Don’t come to the event needing cards to play
This might sound like common sense but as I stood near some of the vendors I heard people vastly over paying for many cards. I even saw Luis Scott-Vargas looking during round two for Eldrazi Skyspawners that he most likely paid far more than the $0.25 you can pay to get them from your LGS. Some more popular commons and uncommons I heard people paying far too much for were Clip Wings, Lambholt Pacifist, Duskwatch Recruiter, Zulaport Cutthroat, and Brood Monitor. The most common problem children are sideboard cards (Clip Wings) and newly popular commons and uncommons for new decks. Bringing a box of extra sideboard cards can save you a bunch of money.
Side Event Value
While the number of byes you can get from a “grinder” decreased from three to two, the other benefits you can get vary a lot by tournament organizer. I was lucky and/or good enough to win a grinder last Friday to not only get an extra bye but also a lot of other great perks. Channel Fireball offered a free upgrade to their best Grand Prix package and a ton of prize wall tickets. I’d have to say it’s probably the most cost effective event you can win with the lowest level of competition. I wouldn’t have paid the extra $125 for the VIP bonus but the $20 I spent to play in the grinder more than paid for itself. If you’re going to play side events on Friday I suggest looking into the EV of each event.

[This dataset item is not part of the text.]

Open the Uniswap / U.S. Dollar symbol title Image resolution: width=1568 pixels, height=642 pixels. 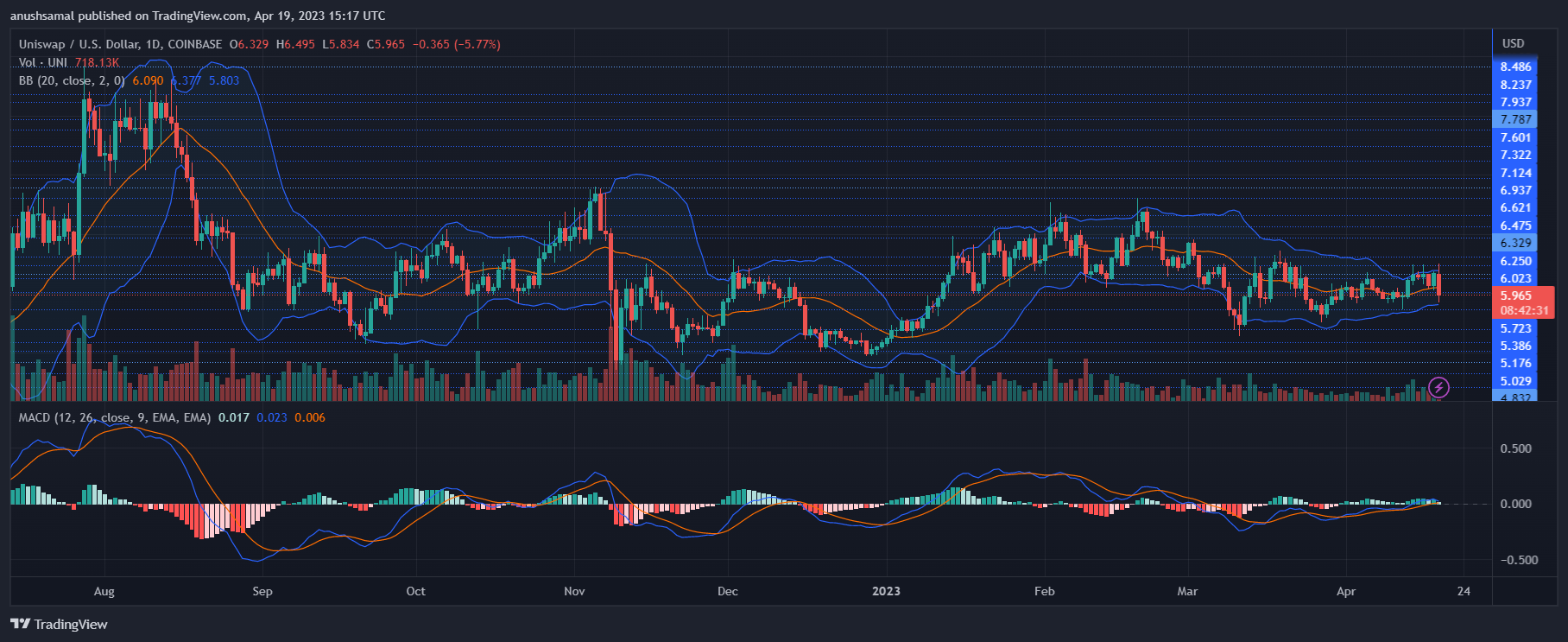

Prize wall tickets are another commodity that tends to vary from event to event. 99% of the time, the best value you can get from prize wall tickets is in the form of Standard legal booster packs. Sometimes tournaments will pay out in ten ticket increments while others will pay in one, but they’re basically the same. The cheapest prize you can get is likely a booster pack. As such I would recommend converting the tickets in your mind to dollars. If a booster pack is worth 10 tickets then in my mind I would make the cash value be $2.50-$3 for those 10 tickets. It helps to shape how much you really want to spend on some of the more eclectic purchases you can make on a prize wall. This past weekend you were able to purchase a themed GP shirt for 50 prize wall tickets (or about $12.50 – $15) which seems like a great prize! I actually ended up buying myself one as well as two more for friends. Some of the worst things I saw on the prize wall was singles. Explosive Vegetation was on the prize wall for 20 tickets or $5-6 per copy! That’s obviously an extreme but it’s insanely expensive.
Week in Review
- Nahiri, the Harbinger has seen a nice bump in price from playability in Modern and Legacy. Vendors had adjusted their buy prices according this weekend and I saw some even paying $16 for her.
- Kalitas continues to impress and although he will probably not reach the $45 he was on Saturday at the event, he is probably due for some play based price corrections.
- Gideon, Ally of Zendikar yet again found himself everywhere in the Top 8 of Grand Prixs. Only three of the top eight decks managed to not play any copies. Most of the decks playing Gideon also play Nissa, Voice of Zendikar. I’m going to continue to harp on this, it’s only a matter of time.
- Cryptolith Rite continues to be a conduit for some decks that feel like mediocre Modern decks in Standard. I’m cautiously optimistic we will eventually find the right shell to make it the corner stone of the best deck in Standard. When that happens it will be expensive.